**SET TASK A**
Please copy out the passage of the bird column below word for word, beginning at "I've no proof" and stopping after "a shout sometime.".
**SET TASK B**
Extend the bird column below by writing on from its final sentence.

** START OF SUPPLIED TEXT **

Blane Klemek column: Inside the nuthatch's upside-down world
Last week's column about red-bellied woodpeckers created a lot of birder buzz. I received no fewer than eight e-mails from readers reporting their personal observations of this fascinating species of woodpecker occupying their respective backyard feeding stations. In two such cases, readers reported seeing "red bellies" throughout the year.
Such observations, especially observing this species of woodpecker the entire year, lends credence to the possibility that red-bellied woodpeckers, at least some, might be nesting in northwestern Minnesota.
I've no proof one way or the other, but it certainly is possible that a small breeding population of these interesting woodpeckers could exist in our neck of the woods. In any event, I'd like to know. If anyone has ever observed a pair of nesting red-bellied woodpeckers, or have seen fledglings, please give me a shout sometime.

** END OF SUPPLIED TEXT **
** START OF SUPPLIED MATERIAL **

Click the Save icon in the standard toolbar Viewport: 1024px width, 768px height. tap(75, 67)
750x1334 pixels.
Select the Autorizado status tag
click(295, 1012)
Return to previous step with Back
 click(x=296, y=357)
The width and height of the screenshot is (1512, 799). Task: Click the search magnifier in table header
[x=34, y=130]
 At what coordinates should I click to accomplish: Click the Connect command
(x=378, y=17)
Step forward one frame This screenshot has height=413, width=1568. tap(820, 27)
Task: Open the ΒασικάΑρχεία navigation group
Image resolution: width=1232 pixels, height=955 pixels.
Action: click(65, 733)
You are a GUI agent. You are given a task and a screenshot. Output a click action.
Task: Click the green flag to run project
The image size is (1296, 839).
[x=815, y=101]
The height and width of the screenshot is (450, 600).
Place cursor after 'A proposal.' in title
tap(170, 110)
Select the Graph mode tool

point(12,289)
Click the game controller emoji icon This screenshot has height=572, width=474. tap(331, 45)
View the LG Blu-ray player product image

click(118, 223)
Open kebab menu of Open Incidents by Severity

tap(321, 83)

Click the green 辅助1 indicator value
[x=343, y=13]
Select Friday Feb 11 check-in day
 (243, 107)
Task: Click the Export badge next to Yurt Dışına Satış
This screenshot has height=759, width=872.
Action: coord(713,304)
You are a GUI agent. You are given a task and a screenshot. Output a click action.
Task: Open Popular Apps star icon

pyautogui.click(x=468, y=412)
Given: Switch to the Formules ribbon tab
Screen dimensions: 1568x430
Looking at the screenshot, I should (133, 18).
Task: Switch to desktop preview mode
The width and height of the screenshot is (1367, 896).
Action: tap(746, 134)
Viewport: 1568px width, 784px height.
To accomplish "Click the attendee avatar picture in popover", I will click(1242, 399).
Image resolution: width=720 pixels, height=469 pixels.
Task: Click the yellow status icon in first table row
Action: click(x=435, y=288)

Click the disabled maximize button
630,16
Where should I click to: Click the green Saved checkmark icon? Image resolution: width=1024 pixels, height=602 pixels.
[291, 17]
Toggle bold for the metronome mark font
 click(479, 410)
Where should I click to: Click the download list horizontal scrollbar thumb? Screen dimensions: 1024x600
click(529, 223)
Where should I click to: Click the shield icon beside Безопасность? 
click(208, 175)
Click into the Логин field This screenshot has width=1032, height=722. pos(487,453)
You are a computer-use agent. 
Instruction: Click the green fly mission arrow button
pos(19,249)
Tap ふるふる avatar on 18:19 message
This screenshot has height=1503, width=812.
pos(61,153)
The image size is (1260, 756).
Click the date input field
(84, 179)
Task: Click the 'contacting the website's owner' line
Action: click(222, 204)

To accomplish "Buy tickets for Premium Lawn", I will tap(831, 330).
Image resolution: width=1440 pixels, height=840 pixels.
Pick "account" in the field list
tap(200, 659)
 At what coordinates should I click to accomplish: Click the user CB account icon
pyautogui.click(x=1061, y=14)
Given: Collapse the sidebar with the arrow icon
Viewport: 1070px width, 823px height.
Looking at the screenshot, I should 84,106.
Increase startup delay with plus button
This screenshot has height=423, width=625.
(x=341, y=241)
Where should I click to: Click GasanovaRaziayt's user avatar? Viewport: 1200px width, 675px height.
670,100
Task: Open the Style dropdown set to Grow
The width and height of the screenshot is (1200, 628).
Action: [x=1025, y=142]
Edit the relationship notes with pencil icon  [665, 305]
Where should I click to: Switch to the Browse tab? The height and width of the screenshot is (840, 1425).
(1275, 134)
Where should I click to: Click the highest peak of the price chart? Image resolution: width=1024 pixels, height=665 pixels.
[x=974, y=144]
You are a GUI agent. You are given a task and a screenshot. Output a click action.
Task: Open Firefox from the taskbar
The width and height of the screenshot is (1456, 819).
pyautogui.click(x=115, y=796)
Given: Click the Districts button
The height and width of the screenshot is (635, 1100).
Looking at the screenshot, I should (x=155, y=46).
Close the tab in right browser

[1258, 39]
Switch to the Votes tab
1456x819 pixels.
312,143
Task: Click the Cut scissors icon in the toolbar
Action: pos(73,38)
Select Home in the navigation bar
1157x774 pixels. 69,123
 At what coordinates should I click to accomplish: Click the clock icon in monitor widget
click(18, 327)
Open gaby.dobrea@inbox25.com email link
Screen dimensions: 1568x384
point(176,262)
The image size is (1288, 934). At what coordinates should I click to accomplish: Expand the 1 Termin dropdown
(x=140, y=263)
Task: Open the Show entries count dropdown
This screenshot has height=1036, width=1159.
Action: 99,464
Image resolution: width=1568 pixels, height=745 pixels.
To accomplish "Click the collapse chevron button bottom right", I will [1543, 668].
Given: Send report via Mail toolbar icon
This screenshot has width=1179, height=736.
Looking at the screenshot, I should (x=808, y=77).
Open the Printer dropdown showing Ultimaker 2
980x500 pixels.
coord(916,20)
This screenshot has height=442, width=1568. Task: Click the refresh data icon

** END OF SUPPLIED MATERIAL **

**FINAL RESULT A**
I've no proof one way or the other, but it certainly is possible that a small breeding population of these interesting woodpeckers could exist in our neck of the woods. In any event, I'd like to know. If anyone has ever observed a pair of nesting red-bellied woodpeckers, or have seen fledglings, please give me a shout sometime.

**FINAL RESULT B**
Without a sliver of doubt, woodpeckers and woodpecker-like birds are fascinating birds. Their gravity-defying special adaptations that enable them to cascade up and down tree trunks and limbs -- both vertically and horizontally -- are a joy to have around and observe. Thankfully, most species are easily attracted to our feeders.
Indeed, as I sit here and write these words, I'm enjoying the sight of a white-breasted nuthatch outside my window feeding contentedly (upside down, mind you) beneath a hanging suet feeder. I laugh when I think of it, but the birds resemble topsy-turvy little penguins.
Lucky we are that here in northern Minnesota two species of nuthatches can be seen: the white-breasted nuthatch and the red-breasted nuthatch. Although similar to woodpeckers and brown creepers in both behavior and appearance, nuthatches belong to an entirely different avian family that are characterized as stocky birds with large heads, short tails and short legs.
In all, there are four species of nuthatches occurring in North America. The other two species are the brown-headed nuthatch, which makes its home in the coniferous forests of the deep South, Florida and parts of the East Coast, and the pygmy nuthatch that inhabits the Rocky Mountain pine forests as well as parts of Mexico.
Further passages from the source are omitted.